**What is needed**
An exact copy, beginning at the line containing "This screenshot has height=393, width=630." and ending at the final line of the records that follow, is the answer; it has no pictures and no other text.

**Data records**
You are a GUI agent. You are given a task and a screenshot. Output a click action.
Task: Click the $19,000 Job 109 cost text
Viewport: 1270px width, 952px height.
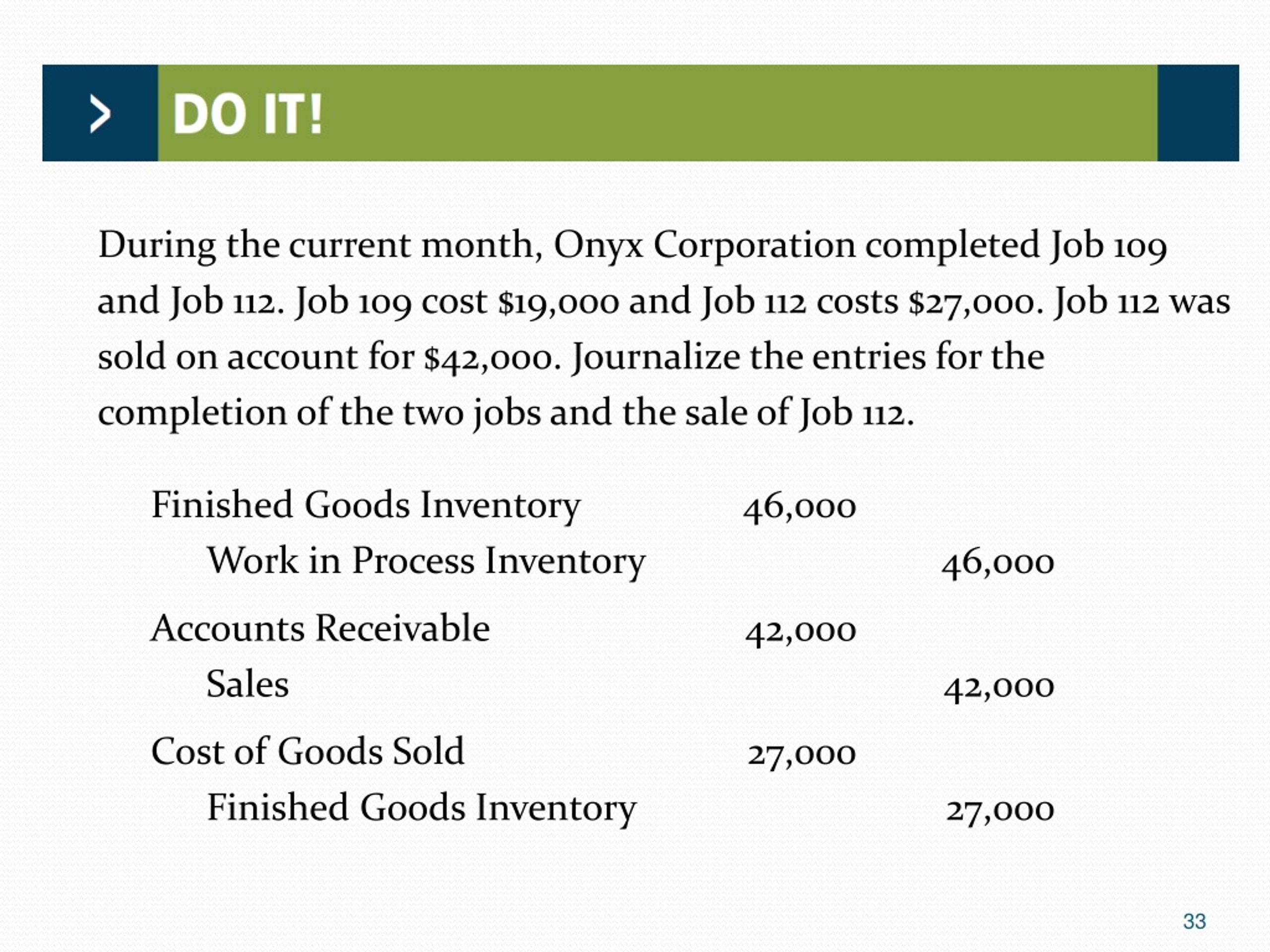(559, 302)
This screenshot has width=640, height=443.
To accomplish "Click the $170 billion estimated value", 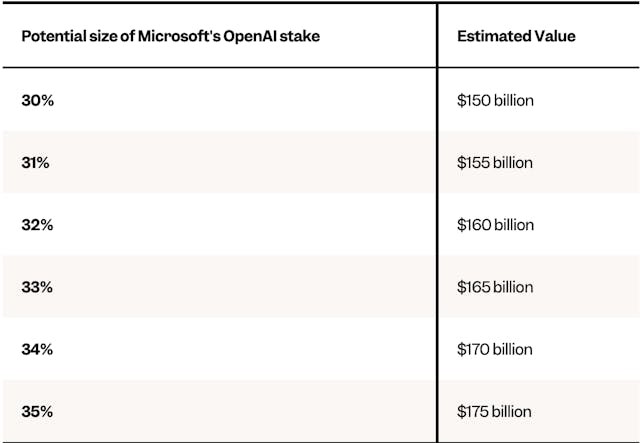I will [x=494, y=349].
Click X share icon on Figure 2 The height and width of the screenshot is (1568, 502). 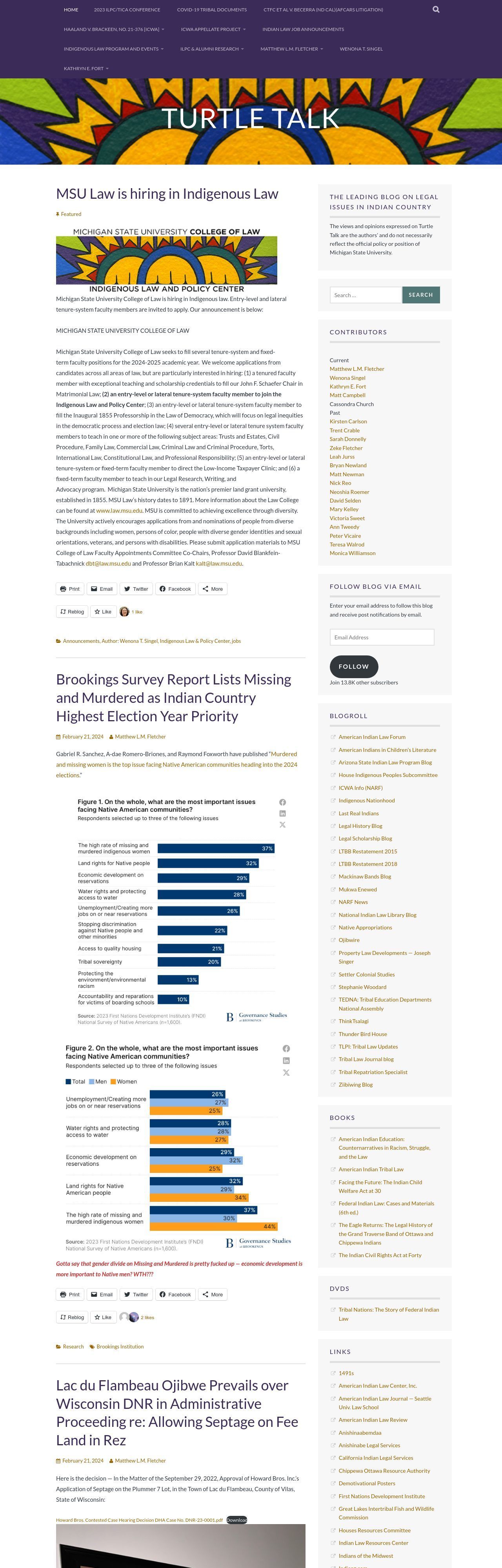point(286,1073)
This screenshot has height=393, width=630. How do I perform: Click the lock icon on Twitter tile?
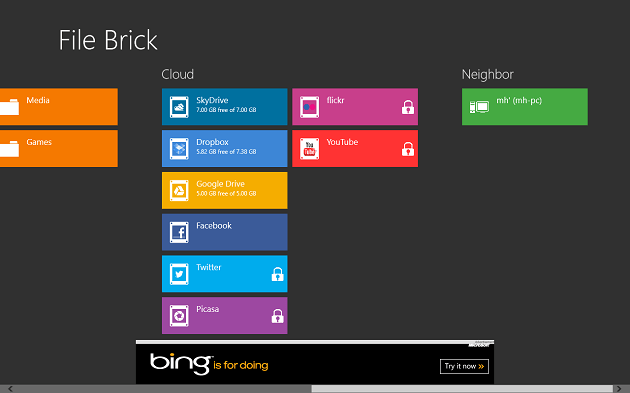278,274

**Solution to the exercise**
This screenshot has height=393, width=630. How do I perform: Click the lock icon on Twitter tile?
278,274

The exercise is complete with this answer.